## Supplied material
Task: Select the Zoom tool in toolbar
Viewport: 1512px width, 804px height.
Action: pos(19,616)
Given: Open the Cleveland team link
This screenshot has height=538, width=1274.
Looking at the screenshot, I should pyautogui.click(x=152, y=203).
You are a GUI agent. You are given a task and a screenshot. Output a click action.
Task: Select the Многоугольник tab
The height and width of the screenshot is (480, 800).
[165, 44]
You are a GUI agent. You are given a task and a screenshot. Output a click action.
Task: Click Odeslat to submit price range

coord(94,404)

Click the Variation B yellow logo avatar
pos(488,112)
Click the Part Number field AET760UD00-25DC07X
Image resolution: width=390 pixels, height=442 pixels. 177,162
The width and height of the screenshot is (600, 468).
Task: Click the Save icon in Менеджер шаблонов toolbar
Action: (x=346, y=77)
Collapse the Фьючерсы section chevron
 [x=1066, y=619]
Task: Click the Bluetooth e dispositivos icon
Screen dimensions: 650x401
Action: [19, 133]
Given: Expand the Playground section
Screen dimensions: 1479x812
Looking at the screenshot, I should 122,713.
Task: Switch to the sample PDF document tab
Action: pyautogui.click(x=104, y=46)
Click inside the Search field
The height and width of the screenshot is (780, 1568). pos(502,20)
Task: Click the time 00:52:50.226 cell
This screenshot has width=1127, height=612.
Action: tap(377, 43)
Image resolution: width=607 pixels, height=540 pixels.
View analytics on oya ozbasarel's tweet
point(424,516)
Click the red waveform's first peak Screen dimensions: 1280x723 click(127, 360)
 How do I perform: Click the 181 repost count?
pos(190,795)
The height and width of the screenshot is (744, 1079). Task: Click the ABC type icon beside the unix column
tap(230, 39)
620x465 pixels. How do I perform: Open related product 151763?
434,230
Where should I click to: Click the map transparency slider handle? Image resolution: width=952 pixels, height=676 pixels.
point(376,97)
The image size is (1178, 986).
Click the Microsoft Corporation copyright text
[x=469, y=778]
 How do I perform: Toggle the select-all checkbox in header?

## Required action
Your reply is to repeat, unchanged, the lines above running from the one with "Click the Variation B yellow logo avatar" up to and including the one with "Given: Expand the Playground section".

## Reply to the task
Click the Variation B yellow logo avatar
pos(488,112)
Click the Part Number field AET760UD00-25DC07X
Image resolution: width=390 pixels, height=442 pixels. 177,162
The width and height of the screenshot is (600, 468).
Task: Click the Save icon in Менеджер шаблонов toolbar
Action: (x=346, y=77)
Collapse the Фьючерсы section chevron
 [x=1066, y=619]
Task: Click the Bluetooth e dispositivos icon
Screen dimensions: 650x401
Action: [19, 133]
Given: Expand the Playground section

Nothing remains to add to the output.